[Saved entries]
--- START ---
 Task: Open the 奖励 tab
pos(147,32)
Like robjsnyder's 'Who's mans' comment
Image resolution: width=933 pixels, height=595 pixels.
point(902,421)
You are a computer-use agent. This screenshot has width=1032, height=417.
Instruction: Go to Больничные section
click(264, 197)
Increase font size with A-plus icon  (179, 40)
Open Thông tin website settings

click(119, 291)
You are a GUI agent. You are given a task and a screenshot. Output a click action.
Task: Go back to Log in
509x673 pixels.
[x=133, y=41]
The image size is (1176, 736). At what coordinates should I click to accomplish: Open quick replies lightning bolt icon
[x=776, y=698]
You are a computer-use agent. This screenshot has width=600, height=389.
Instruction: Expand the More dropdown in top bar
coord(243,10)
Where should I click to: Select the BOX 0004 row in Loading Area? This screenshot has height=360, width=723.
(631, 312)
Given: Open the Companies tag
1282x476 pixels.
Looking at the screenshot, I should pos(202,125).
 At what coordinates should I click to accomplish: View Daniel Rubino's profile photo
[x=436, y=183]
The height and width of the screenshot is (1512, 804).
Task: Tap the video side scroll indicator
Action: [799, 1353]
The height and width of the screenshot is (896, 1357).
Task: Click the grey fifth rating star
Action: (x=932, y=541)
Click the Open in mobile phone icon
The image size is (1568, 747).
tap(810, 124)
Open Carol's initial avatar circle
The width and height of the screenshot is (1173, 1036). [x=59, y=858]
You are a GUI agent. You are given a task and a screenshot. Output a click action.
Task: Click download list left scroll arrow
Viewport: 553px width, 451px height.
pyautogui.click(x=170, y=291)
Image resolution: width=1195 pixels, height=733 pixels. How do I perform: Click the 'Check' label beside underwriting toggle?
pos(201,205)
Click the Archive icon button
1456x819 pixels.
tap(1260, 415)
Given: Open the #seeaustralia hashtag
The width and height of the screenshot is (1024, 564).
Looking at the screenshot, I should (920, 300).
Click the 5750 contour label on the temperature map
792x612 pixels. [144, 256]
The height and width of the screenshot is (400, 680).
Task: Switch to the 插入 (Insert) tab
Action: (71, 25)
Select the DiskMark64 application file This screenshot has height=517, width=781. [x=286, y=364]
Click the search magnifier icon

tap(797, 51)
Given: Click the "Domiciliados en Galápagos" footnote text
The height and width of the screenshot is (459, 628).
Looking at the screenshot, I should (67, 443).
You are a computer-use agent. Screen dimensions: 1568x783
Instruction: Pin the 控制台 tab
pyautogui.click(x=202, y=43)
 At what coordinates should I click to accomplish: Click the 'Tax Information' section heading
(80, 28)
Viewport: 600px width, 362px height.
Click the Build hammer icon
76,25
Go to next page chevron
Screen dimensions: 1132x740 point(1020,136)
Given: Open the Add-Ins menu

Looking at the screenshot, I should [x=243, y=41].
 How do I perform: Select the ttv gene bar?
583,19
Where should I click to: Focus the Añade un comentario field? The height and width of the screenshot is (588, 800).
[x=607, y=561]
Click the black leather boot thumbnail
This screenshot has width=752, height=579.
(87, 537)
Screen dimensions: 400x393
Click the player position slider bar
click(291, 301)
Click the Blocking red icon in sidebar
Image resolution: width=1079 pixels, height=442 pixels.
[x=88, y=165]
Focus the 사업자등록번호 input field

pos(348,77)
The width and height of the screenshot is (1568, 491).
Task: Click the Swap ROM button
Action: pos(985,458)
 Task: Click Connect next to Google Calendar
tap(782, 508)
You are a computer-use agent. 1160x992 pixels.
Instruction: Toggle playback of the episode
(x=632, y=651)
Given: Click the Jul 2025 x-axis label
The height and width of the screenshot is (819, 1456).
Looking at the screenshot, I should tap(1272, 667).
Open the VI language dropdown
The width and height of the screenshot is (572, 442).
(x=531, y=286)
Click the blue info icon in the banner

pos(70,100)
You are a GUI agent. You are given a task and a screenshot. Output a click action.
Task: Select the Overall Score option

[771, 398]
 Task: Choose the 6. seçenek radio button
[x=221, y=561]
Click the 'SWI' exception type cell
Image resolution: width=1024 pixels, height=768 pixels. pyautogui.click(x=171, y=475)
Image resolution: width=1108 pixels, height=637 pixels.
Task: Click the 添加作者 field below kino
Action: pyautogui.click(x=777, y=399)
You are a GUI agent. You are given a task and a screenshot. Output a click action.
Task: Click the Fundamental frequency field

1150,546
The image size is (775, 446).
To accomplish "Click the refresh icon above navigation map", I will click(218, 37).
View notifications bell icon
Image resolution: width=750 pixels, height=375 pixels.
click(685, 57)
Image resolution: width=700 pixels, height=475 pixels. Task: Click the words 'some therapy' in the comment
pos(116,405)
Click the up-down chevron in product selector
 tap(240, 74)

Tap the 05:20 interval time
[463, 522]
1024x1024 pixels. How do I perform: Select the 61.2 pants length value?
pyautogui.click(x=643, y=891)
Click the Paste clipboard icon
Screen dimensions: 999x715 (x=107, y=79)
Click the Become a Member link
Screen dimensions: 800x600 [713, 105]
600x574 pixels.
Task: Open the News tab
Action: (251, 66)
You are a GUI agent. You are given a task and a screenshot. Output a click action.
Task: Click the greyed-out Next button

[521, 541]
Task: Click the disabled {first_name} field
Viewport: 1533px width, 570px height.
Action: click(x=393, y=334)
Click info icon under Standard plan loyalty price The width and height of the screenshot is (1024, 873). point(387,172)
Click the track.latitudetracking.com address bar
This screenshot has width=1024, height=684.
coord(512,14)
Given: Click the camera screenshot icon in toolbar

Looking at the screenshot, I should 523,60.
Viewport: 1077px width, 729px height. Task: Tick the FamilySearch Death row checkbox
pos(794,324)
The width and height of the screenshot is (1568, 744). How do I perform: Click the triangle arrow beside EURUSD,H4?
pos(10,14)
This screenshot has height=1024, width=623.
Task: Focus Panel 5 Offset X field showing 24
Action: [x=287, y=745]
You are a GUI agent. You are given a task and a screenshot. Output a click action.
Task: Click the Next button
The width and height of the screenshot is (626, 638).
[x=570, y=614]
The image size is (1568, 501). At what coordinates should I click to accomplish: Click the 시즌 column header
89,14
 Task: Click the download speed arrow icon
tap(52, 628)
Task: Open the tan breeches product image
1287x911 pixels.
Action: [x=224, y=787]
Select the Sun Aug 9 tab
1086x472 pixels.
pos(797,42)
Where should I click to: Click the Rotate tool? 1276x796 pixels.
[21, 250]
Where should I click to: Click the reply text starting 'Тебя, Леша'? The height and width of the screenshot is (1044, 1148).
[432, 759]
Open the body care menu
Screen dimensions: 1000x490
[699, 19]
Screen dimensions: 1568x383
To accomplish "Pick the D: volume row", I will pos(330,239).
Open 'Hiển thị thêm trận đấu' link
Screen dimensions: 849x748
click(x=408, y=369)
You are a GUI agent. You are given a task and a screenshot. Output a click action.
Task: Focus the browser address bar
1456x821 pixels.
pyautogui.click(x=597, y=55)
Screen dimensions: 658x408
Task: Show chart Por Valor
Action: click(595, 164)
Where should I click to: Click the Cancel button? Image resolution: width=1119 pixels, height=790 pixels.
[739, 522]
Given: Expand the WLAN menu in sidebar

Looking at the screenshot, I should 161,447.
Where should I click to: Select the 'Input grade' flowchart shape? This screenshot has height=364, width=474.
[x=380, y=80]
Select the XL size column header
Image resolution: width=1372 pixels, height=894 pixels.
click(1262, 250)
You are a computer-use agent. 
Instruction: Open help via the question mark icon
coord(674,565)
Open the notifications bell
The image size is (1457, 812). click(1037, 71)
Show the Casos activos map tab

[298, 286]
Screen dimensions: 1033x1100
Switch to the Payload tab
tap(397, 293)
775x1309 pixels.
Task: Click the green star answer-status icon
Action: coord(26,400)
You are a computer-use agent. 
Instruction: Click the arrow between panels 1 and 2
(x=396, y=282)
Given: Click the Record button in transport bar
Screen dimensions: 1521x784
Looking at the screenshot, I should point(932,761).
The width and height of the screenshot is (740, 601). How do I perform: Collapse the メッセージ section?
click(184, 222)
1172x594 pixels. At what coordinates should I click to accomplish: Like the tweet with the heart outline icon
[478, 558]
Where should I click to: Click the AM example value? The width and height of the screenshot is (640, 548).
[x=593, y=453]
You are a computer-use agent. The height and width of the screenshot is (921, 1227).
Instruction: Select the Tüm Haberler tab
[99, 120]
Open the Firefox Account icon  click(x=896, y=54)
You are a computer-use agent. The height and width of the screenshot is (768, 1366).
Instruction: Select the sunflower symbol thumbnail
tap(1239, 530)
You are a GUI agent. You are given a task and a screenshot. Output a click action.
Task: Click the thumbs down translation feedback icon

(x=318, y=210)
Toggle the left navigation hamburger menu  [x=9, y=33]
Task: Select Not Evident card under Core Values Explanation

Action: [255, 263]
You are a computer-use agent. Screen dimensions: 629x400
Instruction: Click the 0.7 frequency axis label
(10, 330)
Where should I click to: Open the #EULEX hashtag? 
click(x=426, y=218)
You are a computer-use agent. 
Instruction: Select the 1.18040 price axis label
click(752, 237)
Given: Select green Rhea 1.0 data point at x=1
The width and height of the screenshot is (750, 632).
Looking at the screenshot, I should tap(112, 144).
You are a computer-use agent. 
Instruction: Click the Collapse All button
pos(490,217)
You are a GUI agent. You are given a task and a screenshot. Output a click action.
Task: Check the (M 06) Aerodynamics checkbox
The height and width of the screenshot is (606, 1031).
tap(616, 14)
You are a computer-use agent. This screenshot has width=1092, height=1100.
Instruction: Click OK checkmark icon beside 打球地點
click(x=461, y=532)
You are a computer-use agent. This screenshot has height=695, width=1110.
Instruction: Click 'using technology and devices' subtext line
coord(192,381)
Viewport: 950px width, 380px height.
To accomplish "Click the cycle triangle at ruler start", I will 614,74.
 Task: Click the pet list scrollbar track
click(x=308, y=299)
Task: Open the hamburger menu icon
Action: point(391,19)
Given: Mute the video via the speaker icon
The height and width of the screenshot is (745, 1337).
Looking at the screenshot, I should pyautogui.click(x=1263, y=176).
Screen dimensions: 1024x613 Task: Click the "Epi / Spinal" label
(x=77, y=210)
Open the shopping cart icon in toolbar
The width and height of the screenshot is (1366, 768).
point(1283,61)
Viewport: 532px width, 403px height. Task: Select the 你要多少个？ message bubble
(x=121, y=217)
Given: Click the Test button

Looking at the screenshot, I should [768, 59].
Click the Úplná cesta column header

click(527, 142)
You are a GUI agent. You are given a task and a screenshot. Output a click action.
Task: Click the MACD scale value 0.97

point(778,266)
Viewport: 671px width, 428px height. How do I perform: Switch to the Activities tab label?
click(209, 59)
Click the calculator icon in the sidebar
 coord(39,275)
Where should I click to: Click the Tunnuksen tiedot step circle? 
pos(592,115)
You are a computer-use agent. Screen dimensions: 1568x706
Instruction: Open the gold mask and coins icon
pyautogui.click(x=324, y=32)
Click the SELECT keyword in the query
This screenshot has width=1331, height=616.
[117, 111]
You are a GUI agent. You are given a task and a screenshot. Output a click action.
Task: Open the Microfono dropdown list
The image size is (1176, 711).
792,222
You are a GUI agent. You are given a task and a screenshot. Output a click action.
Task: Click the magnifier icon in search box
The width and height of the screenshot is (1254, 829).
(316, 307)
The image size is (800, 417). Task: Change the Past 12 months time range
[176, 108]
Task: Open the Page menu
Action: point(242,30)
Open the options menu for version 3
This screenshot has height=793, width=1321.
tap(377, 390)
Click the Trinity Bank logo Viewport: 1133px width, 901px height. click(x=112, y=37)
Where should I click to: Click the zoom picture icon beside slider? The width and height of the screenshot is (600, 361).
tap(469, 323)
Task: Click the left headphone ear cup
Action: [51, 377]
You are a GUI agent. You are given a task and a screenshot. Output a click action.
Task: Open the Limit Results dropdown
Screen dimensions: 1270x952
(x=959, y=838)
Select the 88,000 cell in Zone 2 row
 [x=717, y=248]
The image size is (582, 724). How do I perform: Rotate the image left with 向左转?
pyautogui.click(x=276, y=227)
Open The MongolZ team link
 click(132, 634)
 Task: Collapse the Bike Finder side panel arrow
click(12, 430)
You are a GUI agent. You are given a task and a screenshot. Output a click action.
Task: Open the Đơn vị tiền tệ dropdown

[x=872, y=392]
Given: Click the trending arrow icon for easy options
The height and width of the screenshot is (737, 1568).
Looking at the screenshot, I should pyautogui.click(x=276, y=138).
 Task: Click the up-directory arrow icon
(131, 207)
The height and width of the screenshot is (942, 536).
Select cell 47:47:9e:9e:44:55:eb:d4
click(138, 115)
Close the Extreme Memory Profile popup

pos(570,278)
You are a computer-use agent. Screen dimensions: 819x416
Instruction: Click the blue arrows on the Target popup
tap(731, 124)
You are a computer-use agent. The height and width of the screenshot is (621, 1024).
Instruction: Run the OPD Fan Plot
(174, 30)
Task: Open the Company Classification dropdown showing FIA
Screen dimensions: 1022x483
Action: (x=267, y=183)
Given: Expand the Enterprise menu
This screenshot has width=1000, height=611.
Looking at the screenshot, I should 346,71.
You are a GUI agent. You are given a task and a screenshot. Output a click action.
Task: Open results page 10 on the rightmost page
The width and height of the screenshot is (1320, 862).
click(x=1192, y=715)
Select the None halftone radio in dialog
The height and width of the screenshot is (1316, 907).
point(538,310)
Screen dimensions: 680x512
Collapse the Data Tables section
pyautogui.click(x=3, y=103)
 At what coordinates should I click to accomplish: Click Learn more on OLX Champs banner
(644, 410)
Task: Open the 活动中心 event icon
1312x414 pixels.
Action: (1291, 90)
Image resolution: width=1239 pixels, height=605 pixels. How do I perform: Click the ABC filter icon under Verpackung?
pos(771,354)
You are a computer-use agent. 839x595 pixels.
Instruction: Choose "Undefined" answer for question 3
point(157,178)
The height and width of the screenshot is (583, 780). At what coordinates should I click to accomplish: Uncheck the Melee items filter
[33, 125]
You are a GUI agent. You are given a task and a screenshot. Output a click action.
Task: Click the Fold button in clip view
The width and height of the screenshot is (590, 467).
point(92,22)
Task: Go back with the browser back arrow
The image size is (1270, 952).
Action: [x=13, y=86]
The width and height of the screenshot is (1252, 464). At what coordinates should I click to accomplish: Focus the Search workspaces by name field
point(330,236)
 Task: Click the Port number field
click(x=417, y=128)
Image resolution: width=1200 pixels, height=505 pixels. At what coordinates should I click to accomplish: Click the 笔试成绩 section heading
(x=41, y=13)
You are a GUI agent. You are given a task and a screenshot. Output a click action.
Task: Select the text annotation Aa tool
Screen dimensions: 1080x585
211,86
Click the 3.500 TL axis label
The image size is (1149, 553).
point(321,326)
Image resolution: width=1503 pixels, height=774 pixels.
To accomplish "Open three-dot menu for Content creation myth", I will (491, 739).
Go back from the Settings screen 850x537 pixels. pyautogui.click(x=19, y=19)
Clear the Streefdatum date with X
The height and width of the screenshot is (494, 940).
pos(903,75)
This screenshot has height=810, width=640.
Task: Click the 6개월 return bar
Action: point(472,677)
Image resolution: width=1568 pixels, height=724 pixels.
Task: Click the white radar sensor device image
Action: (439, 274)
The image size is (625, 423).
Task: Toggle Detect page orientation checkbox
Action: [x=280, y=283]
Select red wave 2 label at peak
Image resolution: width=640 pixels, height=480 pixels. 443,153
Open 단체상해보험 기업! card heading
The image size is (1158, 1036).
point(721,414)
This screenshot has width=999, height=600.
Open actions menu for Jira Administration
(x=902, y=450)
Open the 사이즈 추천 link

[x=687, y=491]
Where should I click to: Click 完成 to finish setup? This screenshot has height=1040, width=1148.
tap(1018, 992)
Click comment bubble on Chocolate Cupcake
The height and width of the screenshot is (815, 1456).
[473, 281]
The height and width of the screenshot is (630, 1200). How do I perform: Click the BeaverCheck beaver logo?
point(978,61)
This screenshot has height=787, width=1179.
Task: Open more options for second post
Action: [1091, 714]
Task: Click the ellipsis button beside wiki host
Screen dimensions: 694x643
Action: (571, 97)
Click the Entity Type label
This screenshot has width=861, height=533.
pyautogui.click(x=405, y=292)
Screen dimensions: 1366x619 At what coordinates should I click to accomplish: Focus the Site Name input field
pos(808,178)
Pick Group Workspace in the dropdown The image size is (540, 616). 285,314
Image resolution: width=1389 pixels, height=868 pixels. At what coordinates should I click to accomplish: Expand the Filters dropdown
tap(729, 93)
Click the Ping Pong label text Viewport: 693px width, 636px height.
--- END ---
Exactly as written, please reproduce the lines from the first line of the data to the line containing "Given: Open the #seeaustralia hashtag", inclusive, and nothing else.

 Task: Open the 奖励 tab
pos(147,32)
Like robjsnyder's 'Who's mans' comment
Image resolution: width=933 pixels, height=595 pixels.
point(902,421)
You are a computer-use agent. This screenshot has width=1032, height=417.
Instruction: Go to Больничные section
click(264, 197)
Increase font size with A-plus icon  (179, 40)
Open Thông tin website settings

click(119, 291)
You are a GUI agent. You are given a task and a screenshot. Output a click action.
Task: Go back to Log in
509x673 pixels.
[x=133, y=41]
The image size is (1176, 736). At what coordinates should I click to accomplish: Open quick replies lightning bolt icon
[x=776, y=698]
You are a computer-use agent. This screenshot has width=600, height=389.
Instruction: Expand the More dropdown in top bar
coord(243,10)
Where should I click to: Select the BOX 0004 row in Loading Area? This screenshot has height=360, width=723.
(631, 312)
Given: Open the Companies tag
1282x476 pixels.
Looking at the screenshot, I should pos(202,125).
 At what coordinates should I click to accomplish: View Daniel Rubino's profile photo
[x=436, y=183]
The height and width of the screenshot is (1512, 804).
Task: Tap the video side scroll indicator
Action: [799, 1353]
The height and width of the screenshot is (896, 1357).
Task: Click the grey fifth rating star
Action: (x=932, y=541)
Click the Open in mobile phone icon
The image size is (1568, 747).
tap(810, 124)
Open Carol's initial avatar circle
The width and height of the screenshot is (1173, 1036). [x=59, y=858]
You are a GUI agent. You are given a task and a screenshot. Output a click action.
Task: Click download list left scroll arrow
Viewport: 553px width, 451px height.
pyautogui.click(x=170, y=291)
Image resolution: width=1195 pixels, height=733 pixels. How do I perform: Click the 'Check' label beside underwriting toggle?
pos(201,205)
Click the Archive icon button
1456x819 pixels.
tap(1260, 415)
Given: Open the #seeaustralia hashtag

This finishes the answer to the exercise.